Peridural fibrosis (or scarring) after spine surgery may be associated
with persistant leg and low back pain, the so-called failed back syndrome.
The relationship between peridural fibrosis and symptoms has been a
matter of some debate. A recent prospective study using Magnetic Resonance
Imaging (MRI) to evaluate patients after routine diskectomy identified
a strong correlation between peridural scar formation and recurrent
sciatica.5 In addition, reoperation on patients who have undergone previous
laminectomy is clearly hindered by the presence of extensive epidural
fibrosis adherent to the underlying dura mater. Dissection through this
dense scar tissue is associated with an increased risk of complications
including dural tears, nerve root injury, and bleeding.
Various
strategies have been devised to limit the development of peridural fibrosis
following spine surgery including modifications in surgical technique;
biochemical and pharmaceutical interventions to control the inflammatory
and wound repair processes; and the use of interposed material to serve
as a mechanical barrier between the dura mater and overlying paraspinal
tissue.
The most favorable results thus far have been generated through use
of various mechanical barriers. Gelfoam, silastic, and sodium hyaluronate
have all been used successfully but with inconsistent results. Interposed
free fat graft remains the most commonly used strategy, however numerous
complications have been reported including seroma formation, scar dimpling,
and difficulty in harvesting sufficient quantity of graft in thin patients,
particularly in the face of large laminectomy defects. Of even more
concern, fat graft migration has been identified as the cause of several
cases of cauda equina syndrome.6
We are
in the process of studying the efficacy of a new class of material known
as elastomeric polypeptide matrices in limiting the development of peridural
fibrosis and adhesions. Preliminary results from a recently completed
phase I study are promising and indicate that specific formulations
of these matrices create an effective barrier between the dura mater
and overlying paraspinal tissues, thereby preventing the formation of
tethering adhesions.
A rabbit
laminectomy model was designed in which two different polymers were
tested in both membrane and gel form. The material was randomly placed
at either L5 or L6 with the other site serving as an internal control.
Animals were sacrificed at 8 weeks and subjected to gross pathologic
and histologic analysis. Histological sections were assessed using an
optical microscope, and the relative contact surface of fibrotic tissue
adherent to the dura was estimated using computer-assisted image analysis.

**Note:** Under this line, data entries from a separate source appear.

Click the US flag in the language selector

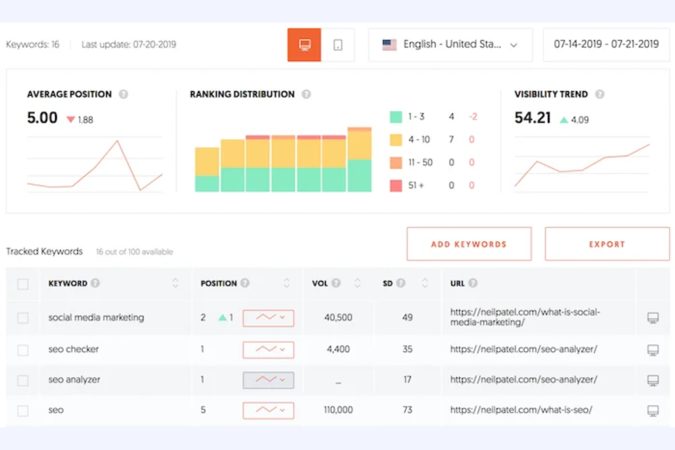click(389, 44)
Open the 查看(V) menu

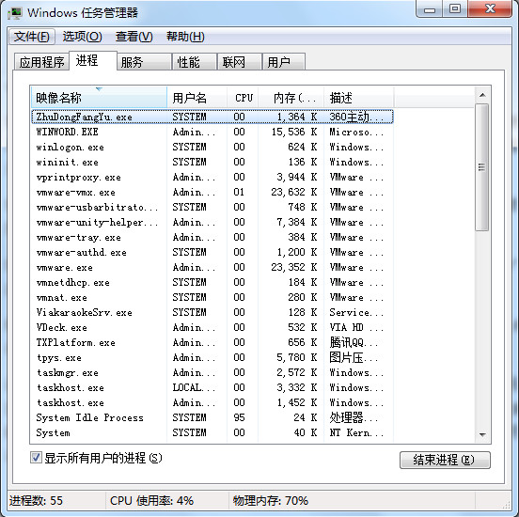pyautogui.click(x=134, y=37)
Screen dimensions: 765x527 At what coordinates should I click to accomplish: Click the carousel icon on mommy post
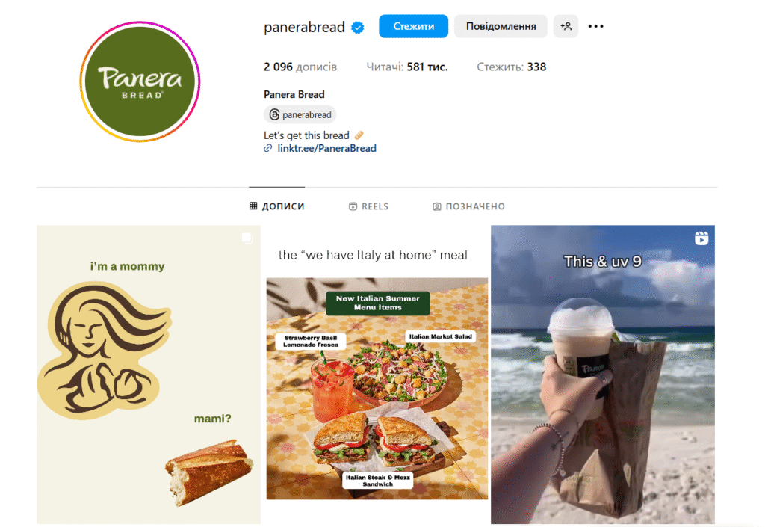(x=247, y=238)
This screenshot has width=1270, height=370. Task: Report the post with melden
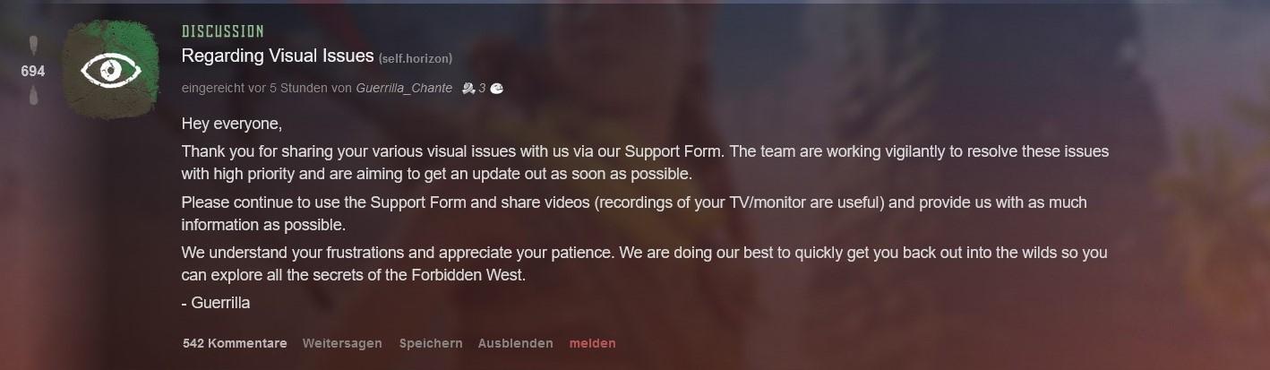[x=593, y=343]
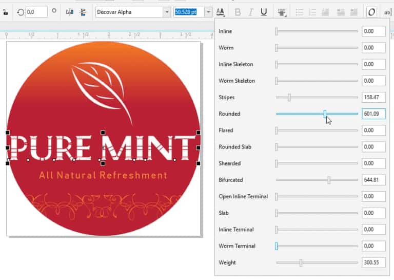394x280 pixels.
Task: Open the text alignment options
Action: [282, 12]

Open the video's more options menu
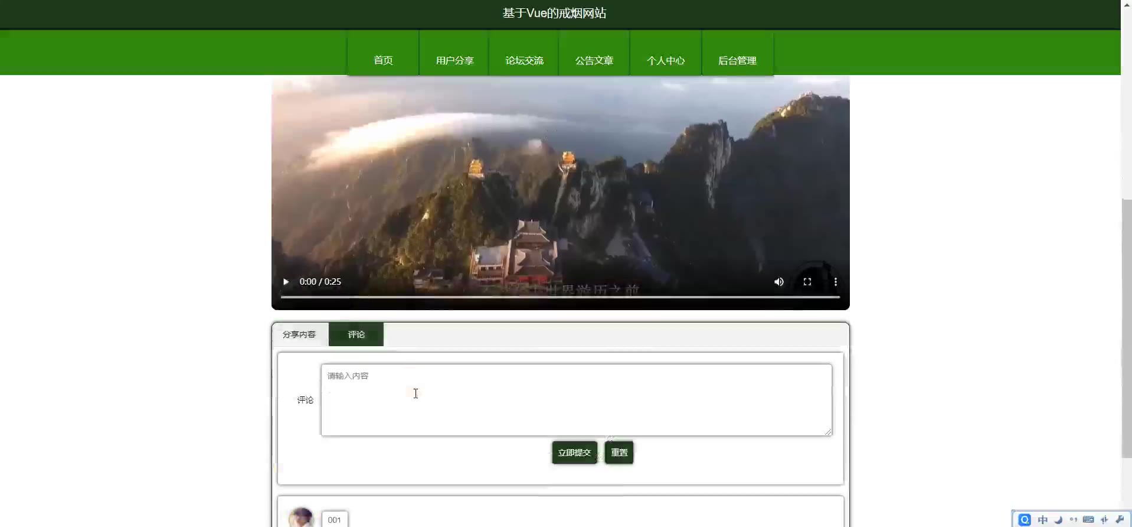tap(835, 282)
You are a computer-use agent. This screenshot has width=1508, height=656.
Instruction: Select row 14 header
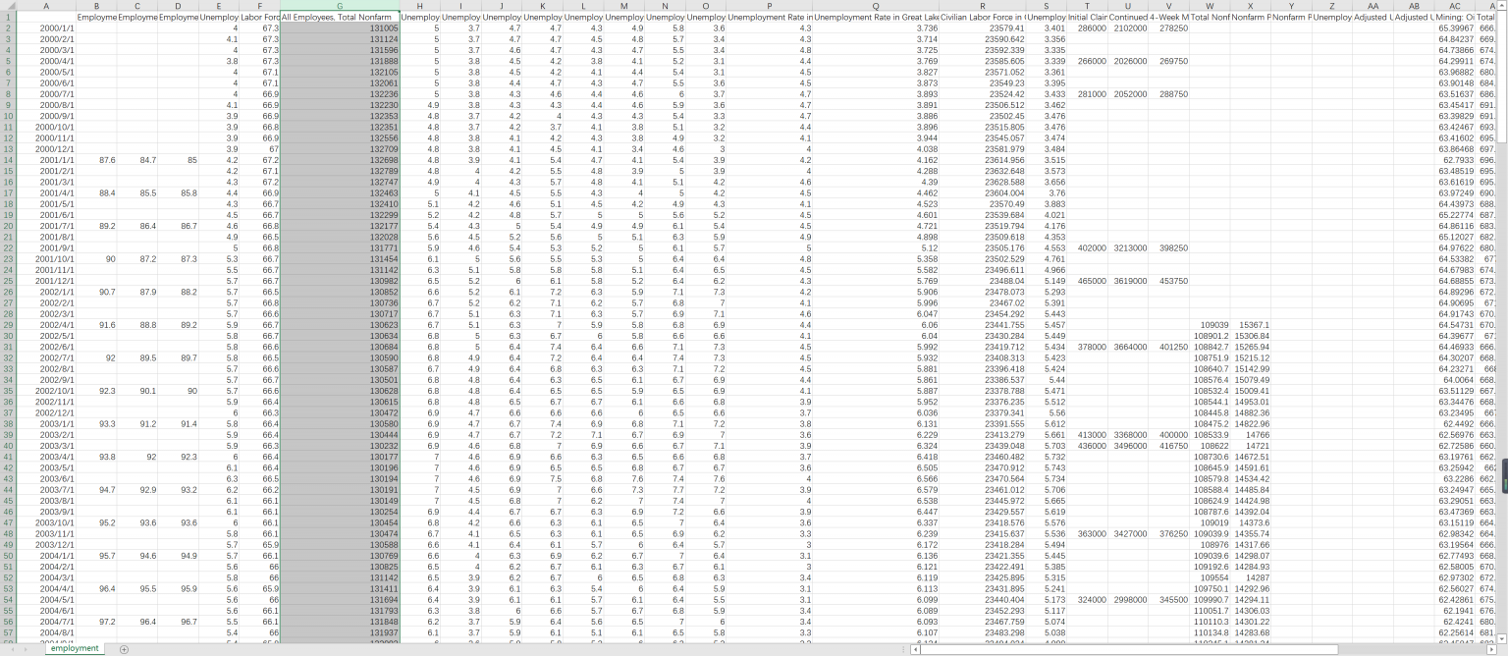click(8, 159)
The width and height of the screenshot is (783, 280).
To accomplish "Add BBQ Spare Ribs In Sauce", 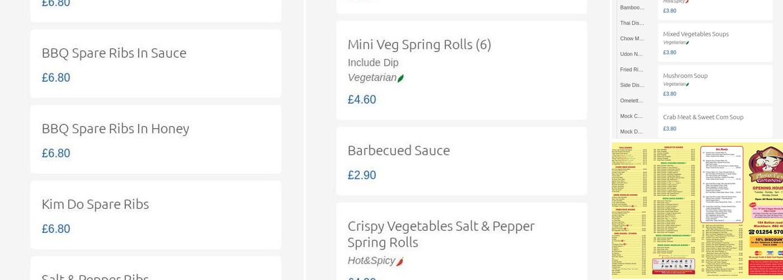I will [155, 64].
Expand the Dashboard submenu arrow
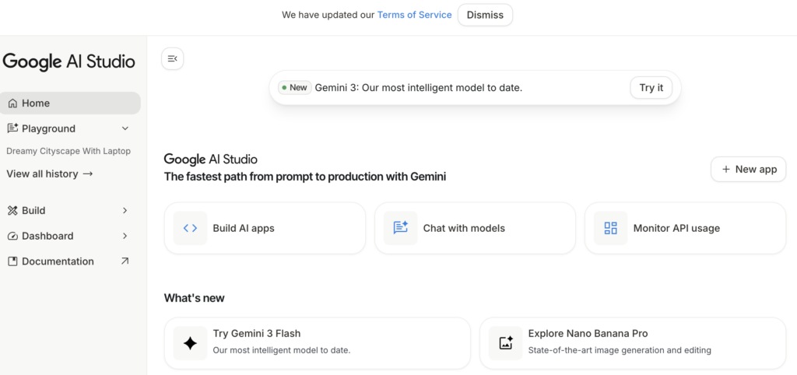 click(x=125, y=237)
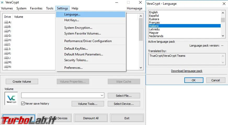Select drive H: icon in list
The image size is (228, 125).
[x=6, y=40]
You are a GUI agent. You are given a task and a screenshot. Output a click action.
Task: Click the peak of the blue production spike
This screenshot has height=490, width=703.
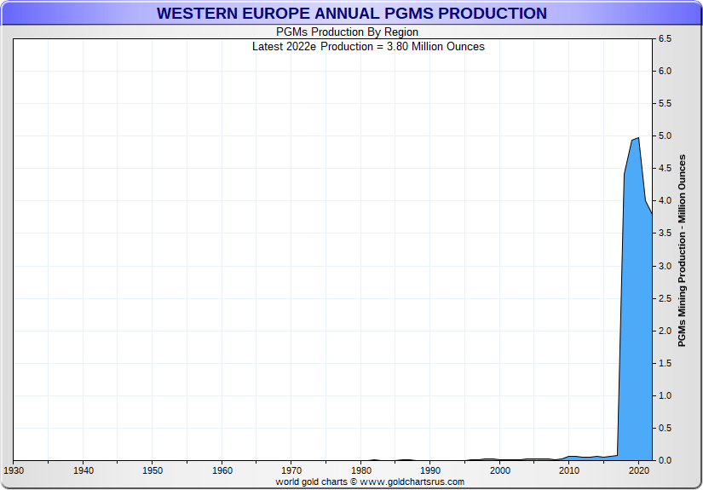point(637,138)
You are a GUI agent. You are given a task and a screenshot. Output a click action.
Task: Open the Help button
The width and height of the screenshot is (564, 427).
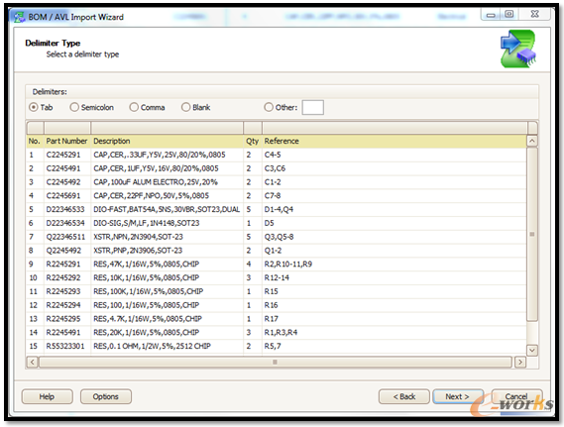coord(48,396)
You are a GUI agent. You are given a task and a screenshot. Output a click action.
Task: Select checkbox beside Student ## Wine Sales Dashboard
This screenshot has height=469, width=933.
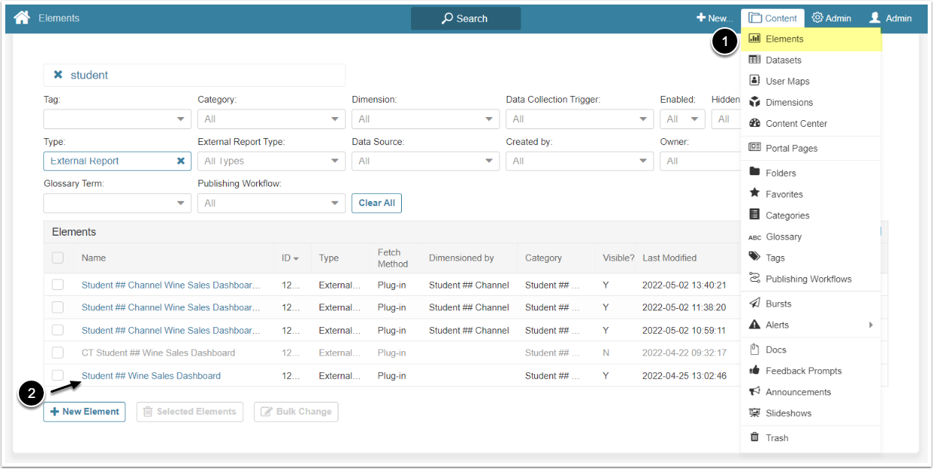[x=58, y=375]
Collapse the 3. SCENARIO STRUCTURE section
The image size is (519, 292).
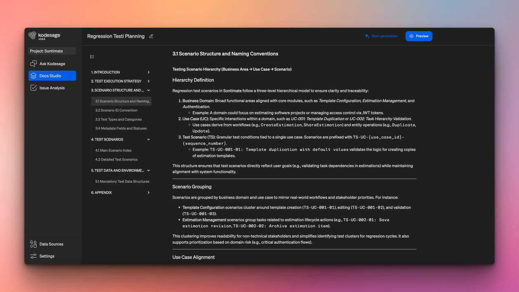(148, 90)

Two animals were additionally evaluated with serial MRI utilizing an
experimental 4.2 T magnet and custom-designed surface coil. At 8 weeks
overlying muscle and repair tissue was less adherent to the dural membrane
where the elastomeric polymers were used. In addition, the 2 MRIs appeared
to accurately identify epidural fibrosis.
The need
for safe and reliable prevention of epidural adhesions following spinal
laminectomy makes the positive preliminary results from this study quite
compelling. A phase II grant has been obtained to study this material
in a sheep model. Detailed anatomical descriptions of the sheep spine
have already been published and the larger size of the sheep spine will
allow direct mechanical testing and potentially clearer radiographic
imaging of the postsurgical specimens.